Analysis of the interaction of A1 with –219T. (A) Sequence and denomination of the different DNA probes used for UV-crosslinking (B, C, D and E) and EMSA analysis (F). (B) Interaction of A1r with 219T and a non-related, double stranded DNA control probe. The A1r-219T complex was indicated by an arrow. (C) Interaction of A1r with 219T and 219G probes. In the indicated lanes, samples were previously incubated with an excess amount (50-fold) of the corresponding cold probes (Cp). The minor, –219T-specific protein complexes are indicated by arrows. (D) Interaction of UP-1r with 219T and 219G (upper panel). The 219T specific complex is indicated by an arrow. After autoradiography, the gel was reswollen and Coomassie Blue-stained (lower panel); the observed protein bands correspond to UP-1r. (E) Interaction of UP-1r with different, –219-related probes and competition binding analysis with an excess amount (100-fold) of cold oligonucleotides (Cp). (F) Formation of a complex in the presence of Jurkat nuclear cell extracts using different –219-related probes and competition analysis (50-fold) of 219T binding by 219T, 219G and Telmut cold probes (Cp). The complex a is indicated by an arrow.

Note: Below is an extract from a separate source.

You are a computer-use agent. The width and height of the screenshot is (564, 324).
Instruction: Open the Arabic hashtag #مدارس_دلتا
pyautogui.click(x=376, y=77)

Upon closer examination of the UV crosslinking results, we detected a set of minor complexes with a molecular weight lower than those expected for the full-length form of A1, which appeared consistently with the 219T probe, but not with the 219G probe (Fig. 3C, arrows). The size of these T-specific complexes suggested that they could derive from the interaction of 219T with proteolytic fragments of A1r, generated during the purification of this protein. We hypothesized that some of these truncated forms of A1r had an enhanced binding activity to the 219T probe. This assumption was based on the fact that an A1 proteolytic fragment known as unwinding protein-1 (UP-1) has been previously purified as a single-strand DNA binding protein, capable of stimulating DNA polymerase α activity and having a helix destabilizing activity (24–26). Interaction of UP-1 with DNA has been shown to have different physical properties to that of A1 (27), suggesting that certain regions of A1 not contained in UP-1 may act as modulators of the DNA binding activity (27). To explore this hypothesis, a preparation of recombinant UP-1 (UP-1r) was used to analyze binding to the –219 site. As shown in Figure 3D, two prominent complexes of ∼30 and 35 kDa were detected by crosslinking assays when UP-1r was incubated with 219T probe; these complexes were also detected when using the 219G probe, but the complex at 30 kDa (arrow) was hardly detected. Preincubation with excess cold 219T oligonucleotide inhibited the formation of the two 219T-UP-1 complexes, suggesting that the observed interactions were specific; in clear contrast, an excess of cold 219G oligonucleotide very weakly displaced the formation of the 30 kDa complex of UP-1 with 219T probe (Fig. 3E). These data indicate that UP-1r is able to bind 219T with much higher affinity than 219G, forming a complex of 30 kDa. These results are consistent with the T-allele binding specificity of A1 in its native state; probably, the structure of recombinant A1 is not sufficiently similar to that of native A1 to reproduce completely its binding specificity, but the elimination of some structural determinants, located outside UP-1 sequence, could make the conformation of this fragment more favorable to resemble the native binding properties.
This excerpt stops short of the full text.